We are just trying to make sure that we provide the safest care.
Limited
airway flow is another issue for people who smoke marijuana. “It acts
very much like cigarettes, so it makes your airway irritated,” she said.
To
be sure, anesthesia must be adjusted to accommodate patients of all
sorts, apart from cannabis use.
Anesthesiologists are prepared to adapt
and make procedures safe for all patients, Hawkins said. And in some
emergency surgeries, patients might not be in a position to disclose
their cannabis use ahead of time.
Even
when they do, a big challenge for medical professionals is gauging the
amounts of marijuana consumed, as the potency varies widely from one
joint to the next or when ingested through marijuana edibles. And levels
of THC, the chemical with psychoactive effects in marijuana, have been
increasing in the past few decades.
“For marijuana, it’s a bit of the Wild West,” Hawkins said. “We just don’t know what’s in these products that they’re using.”

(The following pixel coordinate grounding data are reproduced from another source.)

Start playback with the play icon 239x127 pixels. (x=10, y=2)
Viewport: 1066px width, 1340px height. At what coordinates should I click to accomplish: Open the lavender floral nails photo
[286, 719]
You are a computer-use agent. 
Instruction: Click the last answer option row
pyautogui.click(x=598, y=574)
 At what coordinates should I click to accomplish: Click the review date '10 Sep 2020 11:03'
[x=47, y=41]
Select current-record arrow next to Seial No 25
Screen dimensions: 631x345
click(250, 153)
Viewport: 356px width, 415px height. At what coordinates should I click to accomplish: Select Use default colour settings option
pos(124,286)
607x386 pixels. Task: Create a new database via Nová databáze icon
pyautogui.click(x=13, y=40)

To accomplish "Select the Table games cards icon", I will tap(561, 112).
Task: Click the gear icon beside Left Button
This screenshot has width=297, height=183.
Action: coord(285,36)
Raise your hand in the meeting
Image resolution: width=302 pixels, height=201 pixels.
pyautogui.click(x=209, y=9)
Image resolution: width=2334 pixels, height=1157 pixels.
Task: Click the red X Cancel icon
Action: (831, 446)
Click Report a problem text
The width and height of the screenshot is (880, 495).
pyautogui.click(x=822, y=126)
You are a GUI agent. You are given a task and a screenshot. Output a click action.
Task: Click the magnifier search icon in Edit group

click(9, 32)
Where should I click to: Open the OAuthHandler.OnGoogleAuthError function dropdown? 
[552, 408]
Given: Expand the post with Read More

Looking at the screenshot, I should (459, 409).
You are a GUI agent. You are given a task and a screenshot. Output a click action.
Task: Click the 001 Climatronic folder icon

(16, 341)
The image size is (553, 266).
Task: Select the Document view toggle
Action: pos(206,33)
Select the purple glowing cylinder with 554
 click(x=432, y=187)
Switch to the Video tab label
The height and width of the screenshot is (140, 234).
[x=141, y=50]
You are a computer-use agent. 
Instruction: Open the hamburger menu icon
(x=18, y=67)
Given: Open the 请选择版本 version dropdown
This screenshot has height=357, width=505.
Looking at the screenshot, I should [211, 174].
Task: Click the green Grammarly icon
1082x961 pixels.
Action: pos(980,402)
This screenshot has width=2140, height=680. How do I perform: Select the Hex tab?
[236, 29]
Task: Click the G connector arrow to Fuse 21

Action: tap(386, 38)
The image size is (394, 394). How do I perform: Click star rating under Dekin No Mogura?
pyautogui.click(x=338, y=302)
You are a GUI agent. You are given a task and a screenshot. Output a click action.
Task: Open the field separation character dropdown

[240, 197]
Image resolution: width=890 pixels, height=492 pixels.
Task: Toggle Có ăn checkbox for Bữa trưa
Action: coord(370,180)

Marijuana’s effects on pain after surgery
Colorado
health providers are also observing how marijuana changes patients’
symptoms after they leave the operating suite — particularly relevant
amid the ongoing opioid epidemic.
“We’ve been hearing reports about patients using cannabis, instead of opioids, to treat their postoperative pain,” said Dr. Mark Steven Wallace,
chair of the pain medicine division in the anesthesiology department at
the University of California-San Diego, in a state that also has
legalized marijuana. “I have a lot of patients who say they prefer it.”
Matthew
Sheahan, 25, of Denver, said he used marijuana to relieve pain after
the removal of his wisdom teeth four years ago. After surgery, he smoked
marijuana rather than using the ibuprofen prescribed but didn’t
disclose this to his doctor because pot was illegal in Ohio, where he
had the procedure. He said his doctor told him his swelling was greatly
reduced. “I didn’t experience the pain that I thought I would,” Sheahan
said.
In
a study underway, Wallace is working with patients who’ve recently had
surgery for joint replacement to see whether marijuana can be used to
treat pain and reduce the need for opioids.
But
this may be a Catch-22 for regular marijuana users. They reported
feeling greater pain and consumed more opioids in the hospital after
vehicle crash injuries compared with nonusers, according to a study
published last year in the journal Patient Safety in Surgery.
“The
hypothesis is that chronic marijuana users develop a tolerance to pain
medications, and since they do not receive marijuana while in the
hospital, they require a higher replacement dose of opioids," said Dr.
David Bar-Or, who directs trauma research at Swedish Medical Center in
Englewood, Colo., and several other hospitals in Colorado, Texas,
Missouri and Kansas. He is studying a synthetic form of THC called
dronabinol as a potential substitute for opioids in the hospital.
Again, much more research is needed.